I don't think it's so much you, but, the drywall finishing isn't so good. In picture 2 I can distinctly see the wallboard joints showing up as faint, yet distinctive, shadows. It appears that maybe only one or two coats of joint compound were applied leaving dips. Pic one has me mystified as it really looks like Satin paint. Maybe pic was taken while paint was wet? Pic 2 is pretty darn close to what you get with flat ceiling paint. It looks decent enough. Once you get the curtains up to cut down on the light, you won't notice any imperfections.


----------



## amospoint1978 (Jul 17, 2014)

This ceiling did have 2 coats of 123 Zinsser primer, it had a slight sheen. It was sanded well, and had 2 coats of this same paint on. It looked fine until we had the scrape on the ceiling from the ladder and my husband 'wiped it down'. I completely sanded it down all over before rolling this now 3rd coat of paint. I am curious to how much paint you would usually use to roll a ceiling ?. This 3 coats has used almost 2 gallons of paint. Not a big room. I wont be able to live with that, do I sand it or try another coat? If profanity could fix it , it would be smooth as silk. Tomorrow I am painting a townhouse ceiling with new drywall for a family member. I may need some xanax or straight jacket! .


----------



## Guap0_ (Dec 2, 2017)

Don't sand it again. It won't help. Roll another coat if you want but it's not necessary.

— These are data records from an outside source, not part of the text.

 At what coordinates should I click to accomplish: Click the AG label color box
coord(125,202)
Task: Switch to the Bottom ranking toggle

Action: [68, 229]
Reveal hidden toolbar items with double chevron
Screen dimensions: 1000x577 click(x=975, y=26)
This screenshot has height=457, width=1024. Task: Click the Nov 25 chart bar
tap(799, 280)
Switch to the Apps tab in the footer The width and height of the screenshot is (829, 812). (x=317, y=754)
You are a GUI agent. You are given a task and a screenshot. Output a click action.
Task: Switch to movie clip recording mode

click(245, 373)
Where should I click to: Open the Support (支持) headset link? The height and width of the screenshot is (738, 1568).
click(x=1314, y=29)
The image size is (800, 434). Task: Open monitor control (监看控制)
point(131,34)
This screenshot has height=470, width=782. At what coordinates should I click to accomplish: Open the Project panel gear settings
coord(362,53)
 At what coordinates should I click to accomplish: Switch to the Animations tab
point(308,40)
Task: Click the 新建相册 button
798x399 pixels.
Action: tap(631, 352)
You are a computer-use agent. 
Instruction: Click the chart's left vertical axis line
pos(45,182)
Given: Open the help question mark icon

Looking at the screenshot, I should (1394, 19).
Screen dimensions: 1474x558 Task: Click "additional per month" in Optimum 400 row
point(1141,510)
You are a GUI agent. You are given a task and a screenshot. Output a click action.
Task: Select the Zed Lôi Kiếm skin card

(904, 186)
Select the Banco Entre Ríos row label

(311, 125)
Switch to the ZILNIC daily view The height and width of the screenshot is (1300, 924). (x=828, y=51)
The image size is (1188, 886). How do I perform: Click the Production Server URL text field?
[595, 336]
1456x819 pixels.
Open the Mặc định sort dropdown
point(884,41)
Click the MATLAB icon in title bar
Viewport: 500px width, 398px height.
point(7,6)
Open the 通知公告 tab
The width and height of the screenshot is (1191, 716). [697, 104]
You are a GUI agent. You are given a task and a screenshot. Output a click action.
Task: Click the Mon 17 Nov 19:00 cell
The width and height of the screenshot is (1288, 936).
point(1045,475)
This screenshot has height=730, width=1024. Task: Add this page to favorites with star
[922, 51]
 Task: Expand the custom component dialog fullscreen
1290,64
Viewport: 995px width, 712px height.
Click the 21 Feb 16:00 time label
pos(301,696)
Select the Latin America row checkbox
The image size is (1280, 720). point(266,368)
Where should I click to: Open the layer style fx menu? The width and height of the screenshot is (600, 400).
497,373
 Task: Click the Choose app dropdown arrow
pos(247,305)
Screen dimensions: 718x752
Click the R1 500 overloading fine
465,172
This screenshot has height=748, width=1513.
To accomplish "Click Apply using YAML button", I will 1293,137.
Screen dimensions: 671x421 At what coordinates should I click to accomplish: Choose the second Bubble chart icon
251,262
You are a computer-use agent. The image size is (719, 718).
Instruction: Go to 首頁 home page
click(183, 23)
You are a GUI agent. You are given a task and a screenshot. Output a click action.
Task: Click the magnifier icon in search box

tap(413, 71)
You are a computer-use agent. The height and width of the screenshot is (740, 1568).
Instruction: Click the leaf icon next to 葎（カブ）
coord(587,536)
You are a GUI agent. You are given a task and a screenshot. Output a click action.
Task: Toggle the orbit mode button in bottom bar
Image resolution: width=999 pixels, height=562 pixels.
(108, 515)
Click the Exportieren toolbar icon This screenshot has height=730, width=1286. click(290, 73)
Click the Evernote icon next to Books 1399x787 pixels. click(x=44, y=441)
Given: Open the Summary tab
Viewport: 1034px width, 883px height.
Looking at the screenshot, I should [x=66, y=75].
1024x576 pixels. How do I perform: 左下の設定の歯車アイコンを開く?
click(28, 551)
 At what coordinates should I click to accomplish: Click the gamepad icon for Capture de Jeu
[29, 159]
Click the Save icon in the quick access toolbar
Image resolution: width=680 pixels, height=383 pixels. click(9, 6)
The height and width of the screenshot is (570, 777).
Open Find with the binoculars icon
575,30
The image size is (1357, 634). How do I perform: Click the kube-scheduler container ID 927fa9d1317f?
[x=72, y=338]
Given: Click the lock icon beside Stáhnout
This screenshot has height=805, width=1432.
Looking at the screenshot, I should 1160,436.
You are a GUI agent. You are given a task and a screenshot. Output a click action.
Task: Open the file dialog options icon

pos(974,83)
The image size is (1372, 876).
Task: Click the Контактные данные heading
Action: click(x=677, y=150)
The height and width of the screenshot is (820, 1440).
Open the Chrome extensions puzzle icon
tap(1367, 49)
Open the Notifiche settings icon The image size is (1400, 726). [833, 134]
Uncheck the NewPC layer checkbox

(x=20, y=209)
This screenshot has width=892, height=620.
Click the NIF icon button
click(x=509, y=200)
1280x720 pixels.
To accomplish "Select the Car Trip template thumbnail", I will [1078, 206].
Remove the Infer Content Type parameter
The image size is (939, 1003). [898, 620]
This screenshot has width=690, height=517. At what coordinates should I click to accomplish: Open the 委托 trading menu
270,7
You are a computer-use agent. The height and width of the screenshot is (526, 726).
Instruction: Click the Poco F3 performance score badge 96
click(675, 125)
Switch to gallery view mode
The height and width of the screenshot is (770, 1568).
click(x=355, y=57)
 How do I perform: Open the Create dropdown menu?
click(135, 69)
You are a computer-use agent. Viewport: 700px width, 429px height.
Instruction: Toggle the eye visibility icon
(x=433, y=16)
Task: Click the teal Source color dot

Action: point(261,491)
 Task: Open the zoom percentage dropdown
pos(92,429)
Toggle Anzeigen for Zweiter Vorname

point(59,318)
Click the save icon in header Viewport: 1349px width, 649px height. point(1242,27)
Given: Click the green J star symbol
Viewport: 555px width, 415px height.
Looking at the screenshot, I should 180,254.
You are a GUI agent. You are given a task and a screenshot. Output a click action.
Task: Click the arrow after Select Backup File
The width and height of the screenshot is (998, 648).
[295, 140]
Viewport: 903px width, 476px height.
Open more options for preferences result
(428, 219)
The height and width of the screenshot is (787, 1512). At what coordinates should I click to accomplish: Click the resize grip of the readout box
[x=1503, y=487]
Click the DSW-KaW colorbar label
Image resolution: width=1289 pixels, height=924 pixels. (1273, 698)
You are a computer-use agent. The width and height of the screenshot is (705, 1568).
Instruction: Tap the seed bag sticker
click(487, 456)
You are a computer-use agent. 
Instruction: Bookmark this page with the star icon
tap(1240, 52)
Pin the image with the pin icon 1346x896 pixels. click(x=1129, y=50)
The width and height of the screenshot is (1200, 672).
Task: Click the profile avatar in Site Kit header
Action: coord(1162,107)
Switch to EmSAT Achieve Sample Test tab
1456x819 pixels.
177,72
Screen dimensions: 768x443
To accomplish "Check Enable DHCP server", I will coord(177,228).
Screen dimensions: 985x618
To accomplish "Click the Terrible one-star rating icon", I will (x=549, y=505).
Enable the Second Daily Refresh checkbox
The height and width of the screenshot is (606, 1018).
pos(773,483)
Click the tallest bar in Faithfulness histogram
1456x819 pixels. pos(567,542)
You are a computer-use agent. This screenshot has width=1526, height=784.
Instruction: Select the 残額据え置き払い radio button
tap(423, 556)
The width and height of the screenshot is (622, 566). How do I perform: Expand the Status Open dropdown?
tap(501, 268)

> I may need some xanax or straight jacket!


Forget about Xanax. Ask for oxycodone & call me when you get it.


----------



## woodco (Jun 11, 2017)

amospoint1978 said:


> This ceiling did have 2 coats of 123 Zinsser primer, it had a slight sheen. It was sanded well, and had 2 coats of this same paint on. It looked fine until we had the scrape on the ceiling from the ladder and my husband 'wiped it down'. I completely sanded it down all over before rolling this now 3rd coat of paint. I am curious to how much paint you would usually use to roll a ceiling ?. This 3 coats has used almost 2 gallons of paint. Not a big room. I wont be able to live with that, do I sand it or try another coat? If profanity could fix it , it would be smooth as silk. Tomorrow I am painting a townhouse ceiling with new drywall for a family member. I may need some xanax or straight jacket! .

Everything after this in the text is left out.